START Task input

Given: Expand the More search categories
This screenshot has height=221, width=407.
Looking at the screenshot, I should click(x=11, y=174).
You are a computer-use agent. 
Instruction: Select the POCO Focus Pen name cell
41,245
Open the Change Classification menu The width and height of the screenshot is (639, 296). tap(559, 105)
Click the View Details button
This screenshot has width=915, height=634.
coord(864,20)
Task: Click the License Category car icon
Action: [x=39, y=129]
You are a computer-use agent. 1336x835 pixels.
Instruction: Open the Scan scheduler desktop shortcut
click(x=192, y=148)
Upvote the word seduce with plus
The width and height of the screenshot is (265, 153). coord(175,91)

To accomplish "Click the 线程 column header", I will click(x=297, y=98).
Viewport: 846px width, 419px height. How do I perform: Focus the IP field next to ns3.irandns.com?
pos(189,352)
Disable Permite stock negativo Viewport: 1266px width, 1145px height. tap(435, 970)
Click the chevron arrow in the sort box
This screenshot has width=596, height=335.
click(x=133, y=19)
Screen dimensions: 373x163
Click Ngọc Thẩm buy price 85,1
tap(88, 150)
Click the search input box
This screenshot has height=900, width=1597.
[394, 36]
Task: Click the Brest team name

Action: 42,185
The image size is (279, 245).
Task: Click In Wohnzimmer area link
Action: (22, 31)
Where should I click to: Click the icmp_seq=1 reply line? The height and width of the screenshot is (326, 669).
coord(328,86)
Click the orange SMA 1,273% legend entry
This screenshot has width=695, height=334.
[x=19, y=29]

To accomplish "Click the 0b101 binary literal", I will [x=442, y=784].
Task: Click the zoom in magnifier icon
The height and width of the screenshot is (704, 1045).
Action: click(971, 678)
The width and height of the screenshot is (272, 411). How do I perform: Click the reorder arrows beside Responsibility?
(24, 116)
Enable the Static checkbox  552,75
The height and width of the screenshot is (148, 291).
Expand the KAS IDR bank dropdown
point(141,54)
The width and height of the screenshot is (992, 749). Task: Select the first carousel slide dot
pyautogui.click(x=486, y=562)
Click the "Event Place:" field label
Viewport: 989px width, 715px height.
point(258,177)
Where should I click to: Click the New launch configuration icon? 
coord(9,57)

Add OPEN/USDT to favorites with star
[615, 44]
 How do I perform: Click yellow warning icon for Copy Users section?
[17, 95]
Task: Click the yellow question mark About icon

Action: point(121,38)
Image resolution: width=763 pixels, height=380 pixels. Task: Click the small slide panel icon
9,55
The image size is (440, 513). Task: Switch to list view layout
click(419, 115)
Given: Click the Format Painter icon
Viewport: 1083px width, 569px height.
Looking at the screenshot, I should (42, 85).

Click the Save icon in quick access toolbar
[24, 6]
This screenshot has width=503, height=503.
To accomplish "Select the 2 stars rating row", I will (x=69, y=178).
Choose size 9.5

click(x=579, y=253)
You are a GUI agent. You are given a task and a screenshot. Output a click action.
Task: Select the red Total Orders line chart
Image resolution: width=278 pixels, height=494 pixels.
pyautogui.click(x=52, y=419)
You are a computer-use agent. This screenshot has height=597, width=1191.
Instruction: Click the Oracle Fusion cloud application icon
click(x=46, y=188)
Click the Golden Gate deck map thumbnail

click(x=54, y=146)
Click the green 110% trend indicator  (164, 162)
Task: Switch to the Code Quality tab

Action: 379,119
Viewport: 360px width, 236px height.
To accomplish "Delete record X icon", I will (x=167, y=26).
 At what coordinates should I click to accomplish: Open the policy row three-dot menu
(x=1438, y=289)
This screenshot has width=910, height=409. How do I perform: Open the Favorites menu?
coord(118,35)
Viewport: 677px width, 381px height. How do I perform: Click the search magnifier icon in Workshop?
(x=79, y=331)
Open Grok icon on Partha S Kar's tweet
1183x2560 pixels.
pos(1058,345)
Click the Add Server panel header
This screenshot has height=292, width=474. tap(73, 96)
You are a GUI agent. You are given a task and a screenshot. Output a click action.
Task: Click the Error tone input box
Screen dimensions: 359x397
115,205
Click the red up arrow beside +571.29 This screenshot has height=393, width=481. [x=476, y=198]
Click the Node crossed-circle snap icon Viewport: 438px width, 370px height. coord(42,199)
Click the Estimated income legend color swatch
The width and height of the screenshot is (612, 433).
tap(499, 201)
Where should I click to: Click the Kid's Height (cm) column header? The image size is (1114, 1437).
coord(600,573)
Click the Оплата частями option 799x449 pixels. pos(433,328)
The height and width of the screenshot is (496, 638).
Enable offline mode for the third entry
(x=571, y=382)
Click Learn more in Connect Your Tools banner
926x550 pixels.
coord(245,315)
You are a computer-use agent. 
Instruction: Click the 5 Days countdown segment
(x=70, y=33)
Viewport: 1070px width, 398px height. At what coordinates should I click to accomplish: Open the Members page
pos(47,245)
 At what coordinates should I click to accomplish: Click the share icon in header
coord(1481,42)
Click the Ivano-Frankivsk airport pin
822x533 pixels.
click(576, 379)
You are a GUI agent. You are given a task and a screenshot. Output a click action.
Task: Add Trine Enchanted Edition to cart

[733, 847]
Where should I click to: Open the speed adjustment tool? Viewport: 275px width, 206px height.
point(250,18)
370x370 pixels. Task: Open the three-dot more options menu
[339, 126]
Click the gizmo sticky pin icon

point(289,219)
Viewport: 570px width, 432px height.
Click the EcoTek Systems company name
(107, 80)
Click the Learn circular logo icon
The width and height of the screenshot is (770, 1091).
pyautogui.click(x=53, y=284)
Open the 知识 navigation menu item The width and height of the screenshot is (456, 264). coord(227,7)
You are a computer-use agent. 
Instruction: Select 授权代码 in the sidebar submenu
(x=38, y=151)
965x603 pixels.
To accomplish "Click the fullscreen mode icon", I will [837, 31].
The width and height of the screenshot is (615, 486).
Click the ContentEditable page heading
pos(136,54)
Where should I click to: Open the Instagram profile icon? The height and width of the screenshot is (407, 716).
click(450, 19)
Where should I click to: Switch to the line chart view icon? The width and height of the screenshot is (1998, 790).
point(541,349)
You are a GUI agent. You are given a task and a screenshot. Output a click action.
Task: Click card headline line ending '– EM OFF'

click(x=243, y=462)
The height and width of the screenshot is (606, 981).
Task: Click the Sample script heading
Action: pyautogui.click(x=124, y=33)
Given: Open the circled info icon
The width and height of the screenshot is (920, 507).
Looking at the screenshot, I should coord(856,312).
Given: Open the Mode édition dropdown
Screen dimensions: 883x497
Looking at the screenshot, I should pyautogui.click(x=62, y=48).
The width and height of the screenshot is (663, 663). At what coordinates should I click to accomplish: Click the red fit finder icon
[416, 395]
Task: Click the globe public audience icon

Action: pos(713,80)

END Task input

■ **Work instruction**:
Reproduce the data in its entirety. Keep every character unchanged.

■ **Result for this task**:
Given: Expand the More search categories
This screenshot has height=221, width=407.
Looking at the screenshot, I should click(x=11, y=174).
You are a computer-use agent. 
Instruction: Select the POCO Focus Pen name cell
41,245
Open the Change Classification menu The width and height of the screenshot is (639, 296). tap(559, 105)
Click the View Details button
This screenshot has width=915, height=634.
coord(864,20)
Task: Click the License Category car icon
Action: [x=39, y=129]
You are a computer-use agent. 1336x835 pixels.
Instruction: Open the Scan scheduler desktop shortcut
click(x=192, y=148)
Upvote the word seduce with plus
The width and height of the screenshot is (265, 153). coord(175,91)

To accomplish "Click the 线程 column header", I will click(x=297, y=98).
Viewport: 846px width, 419px height. How do I perform: Focus the IP field next to ns3.irandns.com?
pos(189,352)
Disable Permite stock negativo Viewport: 1266px width, 1145px height. tap(435, 970)
Click the chevron arrow in the sort box
This screenshot has width=596, height=335.
click(x=133, y=19)
Screen dimensions: 373x163
Click Ngọc Thẩm buy price 85,1
tap(88, 150)
Click the search input box
This screenshot has height=900, width=1597.
[394, 36]
Task: Click the Brest team name

Action: 42,185
The image size is (279, 245).
Task: Click In Wohnzimmer area link
Action: (22, 31)
Where should I click to: Click the icmp_seq=1 reply line? The height and width of the screenshot is (326, 669).
coord(328,86)
Click the orange SMA 1,273% legend entry
This screenshot has width=695, height=334.
[x=19, y=29]

To accomplish "Click the 0b101 binary literal", I will [x=442, y=784].
Task: Click the zoom in magnifier icon
The height and width of the screenshot is (704, 1045).
Action: click(971, 678)
The width and height of the screenshot is (272, 411). How do I perform: Click the reorder arrows beside Responsibility?
(24, 116)
Enable the Static checkbox  552,75
The height and width of the screenshot is (148, 291).
Expand the KAS IDR bank dropdown
point(141,54)
The width and height of the screenshot is (992, 749). Task: Select the first carousel slide dot
pyautogui.click(x=486, y=562)
Click the "Event Place:" field label
Viewport: 989px width, 715px height.
point(258,177)
Where should I click to: Click the New launch configuration icon? 
coord(9,57)

Add OPEN/USDT to favorites with star
[615, 44]
 How do I perform: Click yellow warning icon for Copy Users section?
[17, 95]
Task: Click the yellow question mark About icon

Action: point(121,38)
Image resolution: width=763 pixels, height=380 pixels. Task: Click the small slide panel icon
9,55
The image size is (440, 513). Task: Switch to list view layout
click(419, 115)
Given: Click the Format Painter icon
Viewport: 1083px width, 569px height.
Looking at the screenshot, I should (42, 85).

Click the Save icon in quick access toolbar
[24, 6]
This screenshot has width=503, height=503.
To accomplish "Select the 2 stars rating row", I will (x=69, y=178).
Choose size 9.5

click(x=579, y=253)
You are a GUI agent. You are given a task and a screenshot. Output a click action.
Task: Select the red Total Orders line chart
Image resolution: width=278 pixels, height=494 pixels.
pyautogui.click(x=52, y=419)
You are a computer-use agent. This screenshot has height=597, width=1191.
Instruction: Click the Oracle Fusion cloud application icon
click(x=46, y=188)
Click the Golden Gate deck map thumbnail

click(x=54, y=146)
Click the green 110% trend indicator  (164, 162)
Task: Switch to the Code Quality tab

Action: 379,119
Viewport: 360px width, 236px height.
To accomplish "Delete record X icon", I will (x=167, y=26).
 At what coordinates should I click to accomplish: Open the policy row three-dot menu
(x=1438, y=289)
This screenshot has width=910, height=409. How do I perform: Open the Favorites menu?
coord(118,35)
Viewport: 677px width, 381px height. How do I perform: Click the search magnifier icon in Workshop?
(x=79, y=331)
Open Grok icon on Partha S Kar's tweet
1183x2560 pixels.
pos(1058,345)
Click the Add Server panel header
This screenshot has height=292, width=474. tap(73, 96)
You are a GUI agent. You are given a task and a screenshot. Output a click action.
Task: Click the Error tone input box
Screen dimensions: 359x397
115,205
Click the red up arrow beside +571.29 This screenshot has height=393, width=481. [x=476, y=198]
Click the Node crossed-circle snap icon Viewport: 438px width, 370px height. coord(42,199)
Click the Estimated income legend color swatch
The width and height of the screenshot is (612, 433).
tap(499, 201)
Where should I click to: Click the Kid's Height (cm) column header? The image size is (1114, 1437).
coord(600,573)
Click the Оплата частями option 799x449 pixels. pos(433,328)
The height and width of the screenshot is (496, 638).
Enable offline mode for the third entry
(x=571, y=382)
Click Learn more in Connect Your Tools banner
926x550 pixels.
coord(245,315)
You are a computer-use agent. 
Instruction: Click the 5 Days countdown segment
(x=70, y=33)
Viewport: 1070px width, 398px height. At what coordinates should I click to accomplish: Open the Members page
pos(47,245)
 At what coordinates should I click to accomplish: Click the share icon in header
coord(1481,42)
Click the Ivano-Frankivsk airport pin
822x533 pixels.
click(576, 379)
You are a GUI agent. You are given a task and a screenshot. Output a click action.
Task: Add Trine Enchanted Edition to cart

[733, 847]
Where should I click to: Open the speed adjustment tool? Viewport: 275px width, 206px height.
point(250,18)
370x370 pixels. Task: Open the three-dot more options menu
[339, 126]
Click the gizmo sticky pin icon

point(289,219)
Viewport: 570px width, 432px height.
Click the EcoTek Systems company name
(107, 80)
Click the Learn circular logo icon
The width and height of the screenshot is (770, 1091).
pyautogui.click(x=53, y=284)
Open the 知识 navigation menu item The width and height of the screenshot is (456, 264). coord(227,7)
You are a computer-use agent. 
Instruction: Select 授权代码 in the sidebar submenu
(x=38, y=151)
965x603 pixels.
To accomplish "Click the fullscreen mode icon", I will [837, 31].
The width and height of the screenshot is (615, 486).
Click the ContentEditable page heading
pos(136,54)
Where should I click to: Open the Instagram profile icon? The height and width of the screenshot is (407, 716).
click(450, 19)
Where should I click to: Switch to the line chart view icon? The width and height of the screenshot is (1998, 790).
point(541,349)
You are a GUI agent. You are given a task and a screenshot. Output a click action.
Task: Click card headline line ending '– EM OFF'

click(x=243, y=462)
The height and width of the screenshot is (606, 981).
Task: Click the Sample script heading
Action: pyautogui.click(x=124, y=33)
Given: Open the circled info icon
The width and height of the screenshot is (920, 507).
Looking at the screenshot, I should coord(856,312).
Given: Open the Mode édition dropdown
Screen dimensions: 883x497
Looking at the screenshot, I should pyautogui.click(x=62, y=48).
The width and height of the screenshot is (663, 663). At what coordinates should I click to accomplish: Click the red fit finder icon
[416, 395]
Task: Click the globe public audience icon

Action: pos(713,80)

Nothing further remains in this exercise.